Right now these are my most played on my mp3 player- I felt the need for some good old church music right now.

He's preparing  me-Darryl Coley
This too shall pass-James Cleveland
We serve a mighty good God-James Cleveland
Touch Me- James Cleveland


----------



## topsyturvy86 (Apr 29, 2009)

Saviour King - Hillsong

http://www.youtube.com/watch?v=_7BQzic-zLs


----------



## Aviah (Apr 29, 2009)

Holy- Donnie McClurkin (sp?)
You are God alone- Marvin Sapp
How Great is Our God (??)


----------



## TrustMeLove (Apr 29, 2009)

How Great is Our God is Chris Tomlin. 

There are so many for me personally. Man mentioned in this thread. Israel and Fred are awesome. Also loving Christ Tomlin new album Hello Love. 
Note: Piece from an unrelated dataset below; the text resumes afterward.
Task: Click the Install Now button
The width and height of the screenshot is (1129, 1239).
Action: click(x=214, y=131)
But, there is this one song we just sing in church I can't think of it right now, but it has to do with Loving Jesus. ahah


----------



## moonglowdiva (Apr 29, 2009)

*Amazing Grace *
*My Redeemer Lives - Nicole C. Mullens*
*I Love You - Lamar Campbell & Spirit of Praise*
*For Every Mountain*
*His Eye is on the Sparrow - Lauryn Hill*
*What a Friend We Have in Jesus*
*Now Behold the Lamb - Kirk Franklin*


----------



## naturaline (Apr 30, 2009)

Commissioned - Ordinary Just Won't Do
http://www.youtube.com/watch?v=jX_pfh4E2fY

moves me everytime.


----------



## Duchesse (Apr 30, 2009)

Calvary--Richard Smallwood

http://www.youtube.com/watch?v=w3bMesqb6_4


----------



## barnardbaby027 (Apr 30, 2009)

Man, I have a looooong list:

From The Inside Out - Hillsong United: Everything I've ever wanted to say to God, and everything I've every felt as a Christian are in these words.

I Must Tell Jesus - Virtue: This got me through my turbulent teen years, and still reminds me today that, when I feel like the whole world is on my shoulders, I can still cast them on Him because he cares for me.
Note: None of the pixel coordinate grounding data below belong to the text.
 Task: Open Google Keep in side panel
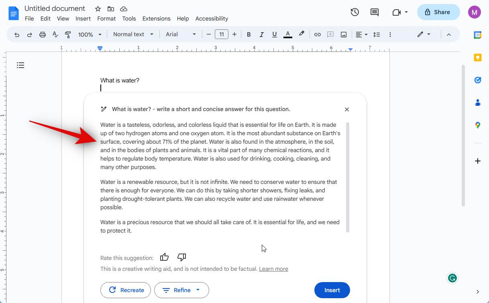(x=477, y=58)
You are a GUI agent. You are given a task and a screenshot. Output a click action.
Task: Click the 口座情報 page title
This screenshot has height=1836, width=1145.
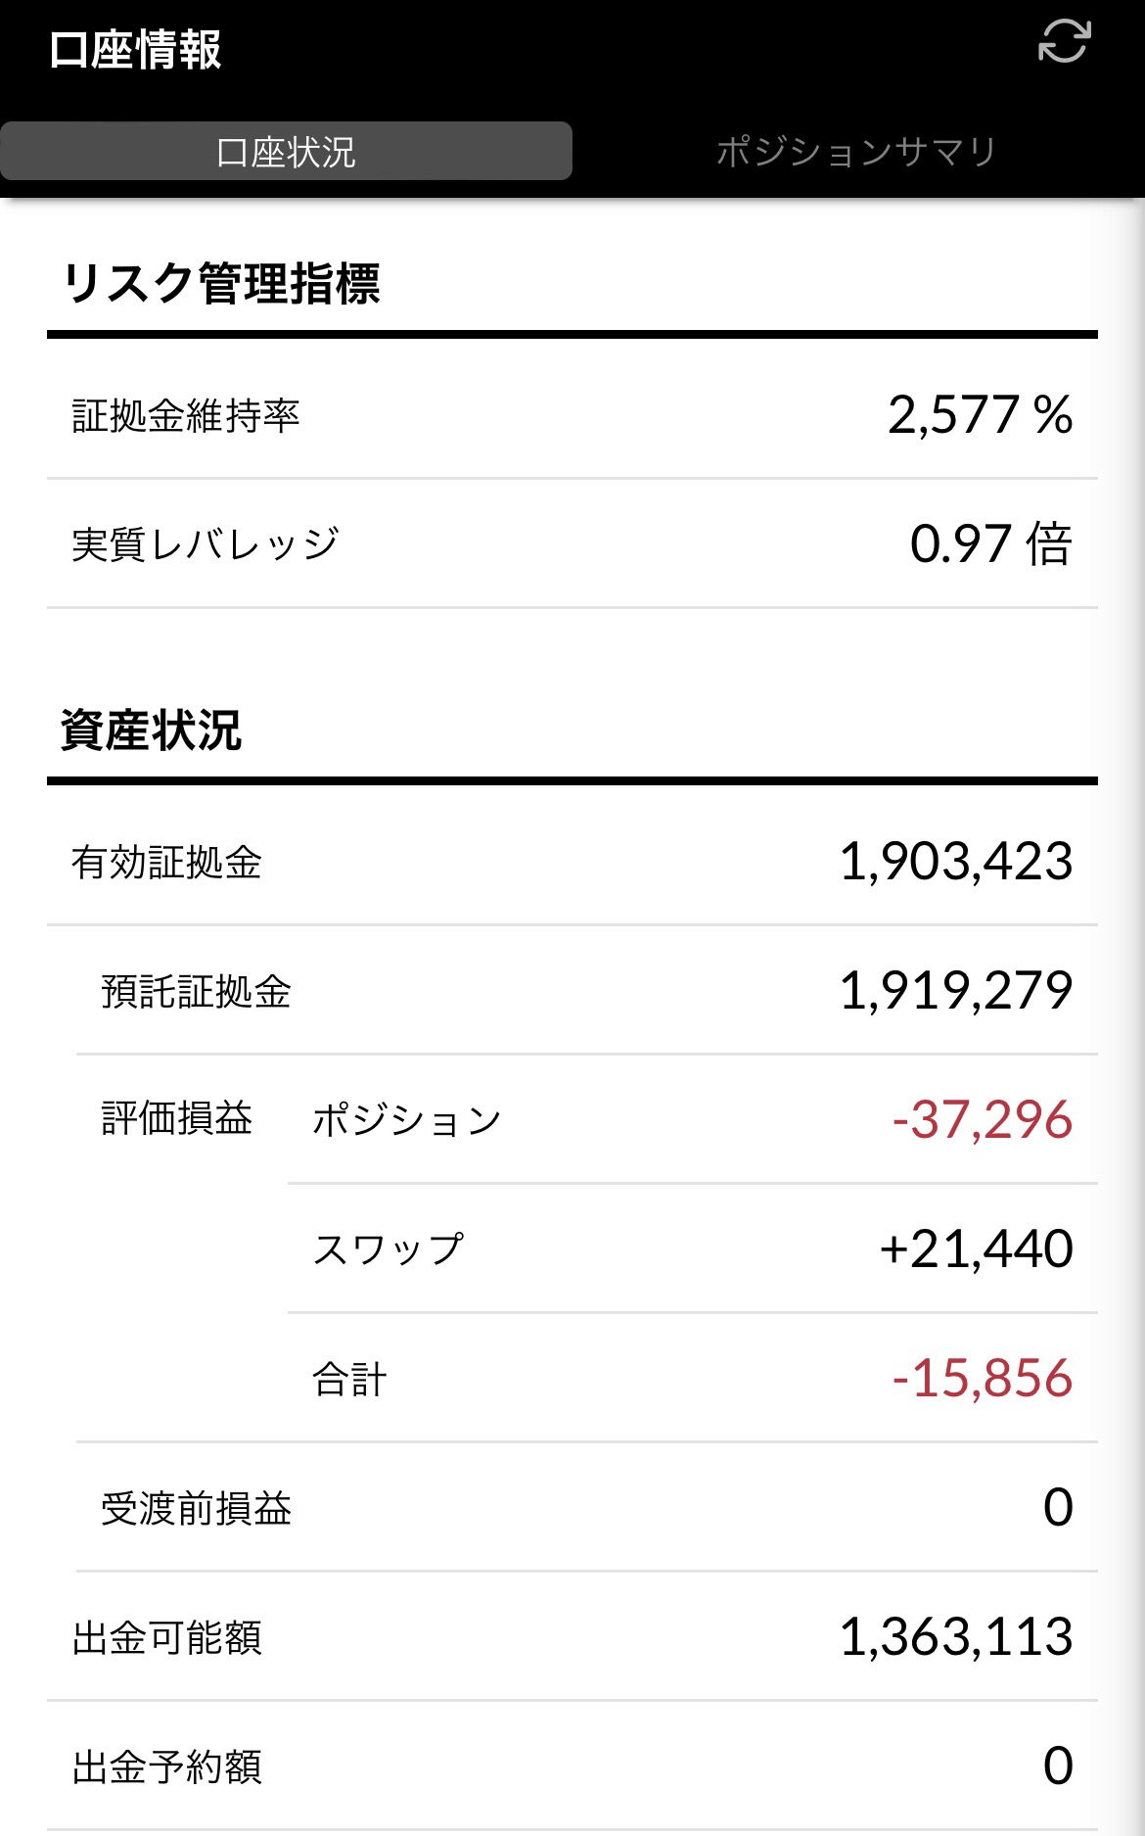coord(135,50)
Mighty To Save - Hillsong United: This song moves me because it reminds me of a very simple concept - If my God can save me from the pit of hell, why can't I trust him to do the simple things in life, like heal me, help me get a job, etc?

You Are The Living Word - Fred Hammond & RFC: I can't even explain. And then when he starts the "Jesus, Jesus Oh, Oh...", man I burst into tears every time. 

More, More, More - Joann Rosario: I burst into tears on this one too. Very simple words, but very true also.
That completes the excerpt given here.